The human brain contains several peptides with probable synaptic actions, some of which form complex neuronal networks in the limbic lobe (amygdala, hippocampus and temporal cortex). A limbic lobe abnormality has been postulated in schizophrenia on the basis of similarities between schizophrenic symptoms and symptoms in cases of known limbic pathology. Cholecystokinin (CCK), somatostatin (SRIF), neurotensin (NT), vasoactive intestinal polypeptide (VIP) and substance P (SP)-like immunoreactivities were measured by radioimmunoassay in 10 brain areas of 14 schizophrenics and 12 controls.
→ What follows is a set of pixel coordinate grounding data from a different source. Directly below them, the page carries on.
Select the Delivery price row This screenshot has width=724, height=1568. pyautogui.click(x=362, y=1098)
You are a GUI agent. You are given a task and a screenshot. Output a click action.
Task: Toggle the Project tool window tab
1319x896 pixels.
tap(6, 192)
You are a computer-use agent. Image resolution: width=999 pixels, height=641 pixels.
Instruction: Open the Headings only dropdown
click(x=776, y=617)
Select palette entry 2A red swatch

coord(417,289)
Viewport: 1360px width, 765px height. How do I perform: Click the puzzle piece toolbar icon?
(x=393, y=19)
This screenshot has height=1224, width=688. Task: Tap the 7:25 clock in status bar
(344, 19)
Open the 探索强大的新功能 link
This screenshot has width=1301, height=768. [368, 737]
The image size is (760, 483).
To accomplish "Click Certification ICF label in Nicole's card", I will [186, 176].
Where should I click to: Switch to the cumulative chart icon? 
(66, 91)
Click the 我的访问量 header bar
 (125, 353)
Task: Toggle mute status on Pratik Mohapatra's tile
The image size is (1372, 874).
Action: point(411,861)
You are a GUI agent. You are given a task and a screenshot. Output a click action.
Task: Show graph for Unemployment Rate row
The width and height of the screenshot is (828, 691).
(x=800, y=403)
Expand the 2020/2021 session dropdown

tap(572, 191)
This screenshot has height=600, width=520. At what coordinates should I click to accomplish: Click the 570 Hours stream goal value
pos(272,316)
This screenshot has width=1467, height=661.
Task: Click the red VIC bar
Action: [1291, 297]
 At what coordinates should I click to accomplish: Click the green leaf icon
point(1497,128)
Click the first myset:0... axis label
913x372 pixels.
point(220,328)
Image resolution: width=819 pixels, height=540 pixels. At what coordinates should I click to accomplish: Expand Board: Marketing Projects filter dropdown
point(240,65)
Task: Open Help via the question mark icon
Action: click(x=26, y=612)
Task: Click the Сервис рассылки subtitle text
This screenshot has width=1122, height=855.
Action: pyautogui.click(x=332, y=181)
In the schizophrenic group symptoms had been rated in life and the group was divided into Type I (n = 7) and Type II (n = 7) subgroups on the basis of the absence or presence of morbid negative symptoms. In control brains each peptide showed a characteristic distribution with high levels in cortex (CCK), limbic lobe (SOM, NT, VIP) or striatal areas (SP) and low levels of each of the peptides in thalamus. Significant (P less than 0.05) differences between groups were: reductions of CCK and SOM in hippocampus and CCK in amygdala in Type II schizophrenics, and CCK in the temporal cortex of the total schizophrenic group; and elevations of VIP in amygdala in Type I schizophrenics and of SP in the hippocampus in the total schizophrenic group. The findings could not be explained by variables such as age, delay between death and necropsy or to neuroleptic medication. These clinical-state related alterations in the peptide content of the limbic system in schizophrenia may illuminate the pathophysiological basis of the disease, particularly the distinction between Type I and II syndromes.